Well... as it turns out, not always. If those tuples are being updated sufficiently frequently by enough simultaneous processes, it gets pretty expensive. I found that in pgbench tests with scale factor 15, using unlogged tables, I could double performance with at 32 concurrent clients by setting the hint bits immediately rather than waiting for the commit record to hit the disk. And, fortunately, for unlogged and temporary tables, that is safe, since the entire contents of the table (including the bogus hint bits) will be lost anyway on a crash, so my patch to do that is now committed, and (barring yet-to-be-discovered bugs) will appear in PostgreSQL 9.2. If you're hitting this issue on PostgreSQL 9.1, a workaround is to reduce the value of wal_writer_delay, since that will reduce the amount of time it takes for the commit record to make it out to disk.

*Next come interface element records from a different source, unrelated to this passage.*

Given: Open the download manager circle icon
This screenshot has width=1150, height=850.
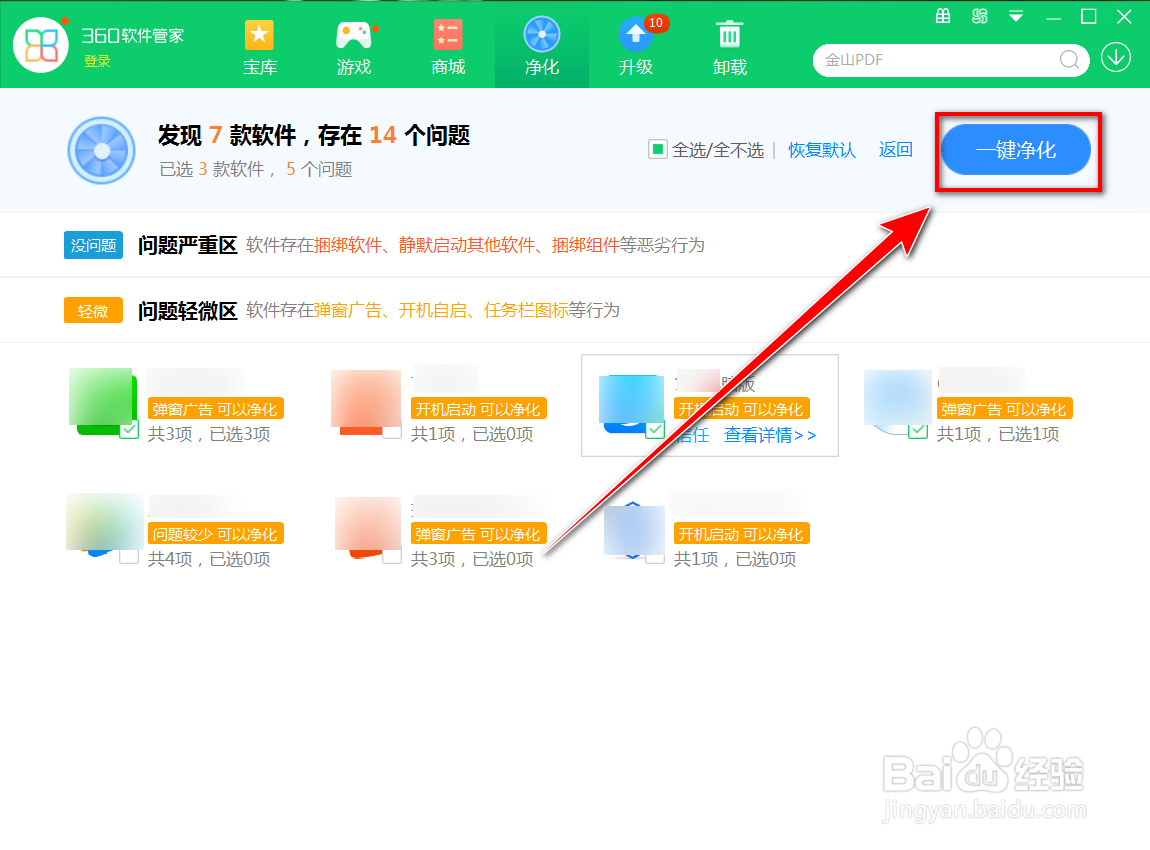Looking at the screenshot, I should pos(1115,57).
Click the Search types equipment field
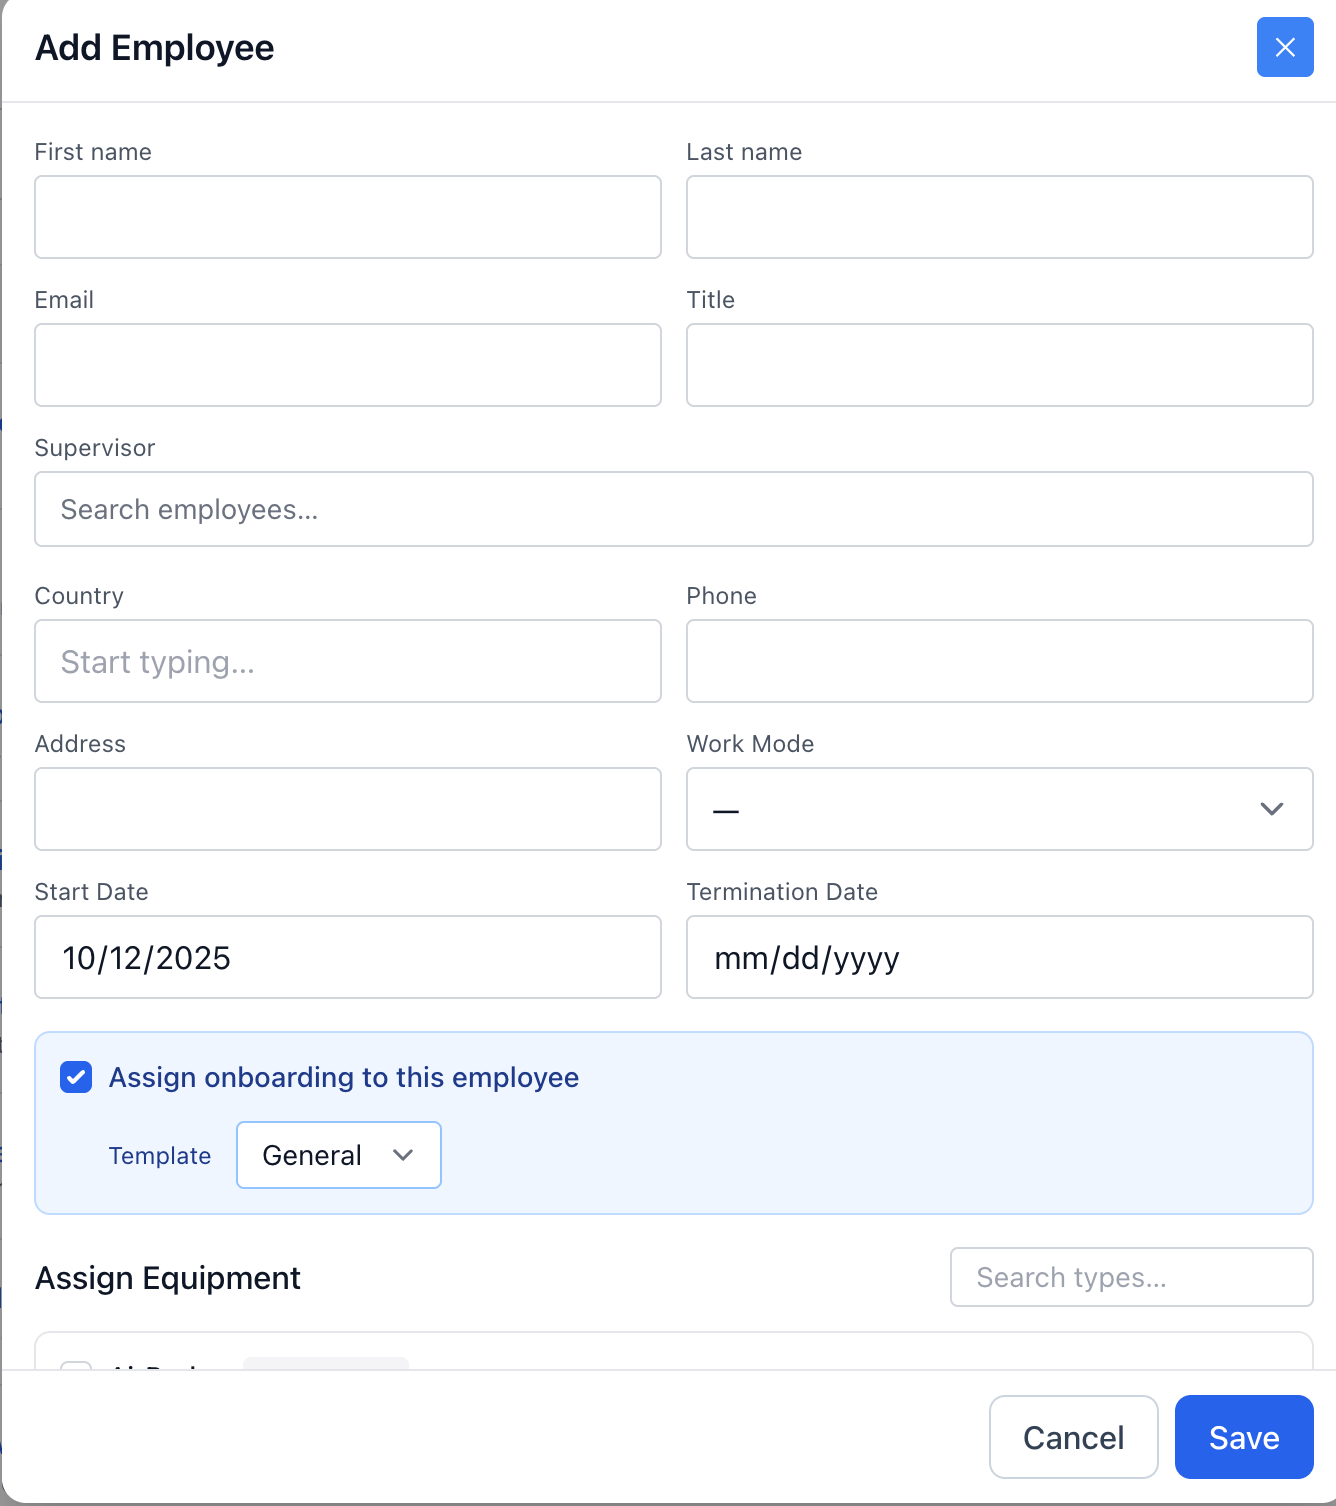Viewport: 1336px width, 1506px height. [1130, 1277]
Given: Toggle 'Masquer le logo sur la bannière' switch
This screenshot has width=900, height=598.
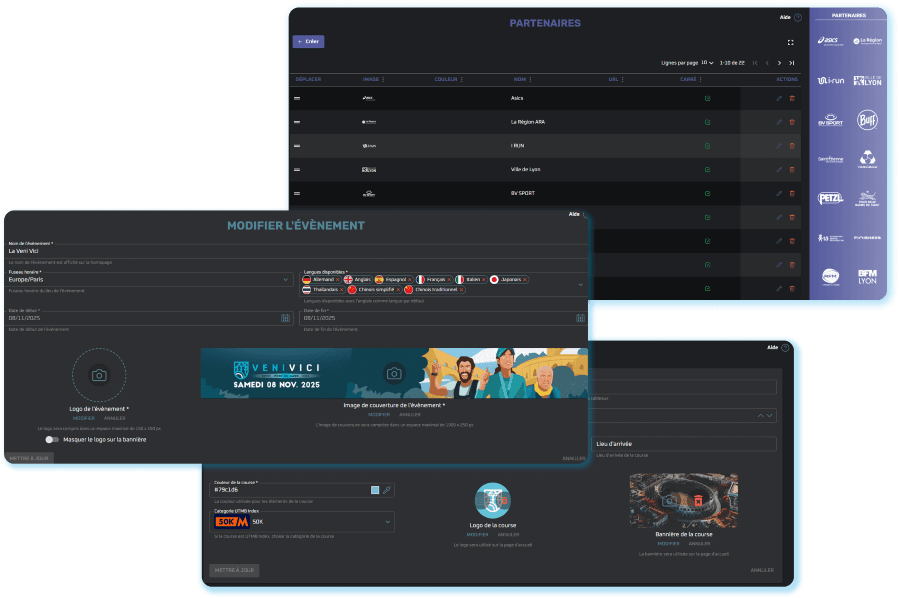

This problem is particularly acute for unlogged tables because, beginning in PostgreSQL 9.1, any transactions that touch only temporary or unlogged tables always use asynchronous commit, so you can hit this case there even if you have configured synchronous_commit=on. However, if you've configured synchronous_commit=off, you can also encounter this problem with permanent tables. In many cases, the performance benefit you get from not waiting for the commit record to be flushed all the way out to disk will vastly outweigh the downsides of waiting slightly longer to set hint bits - but it would be nice to get the best of both worlds.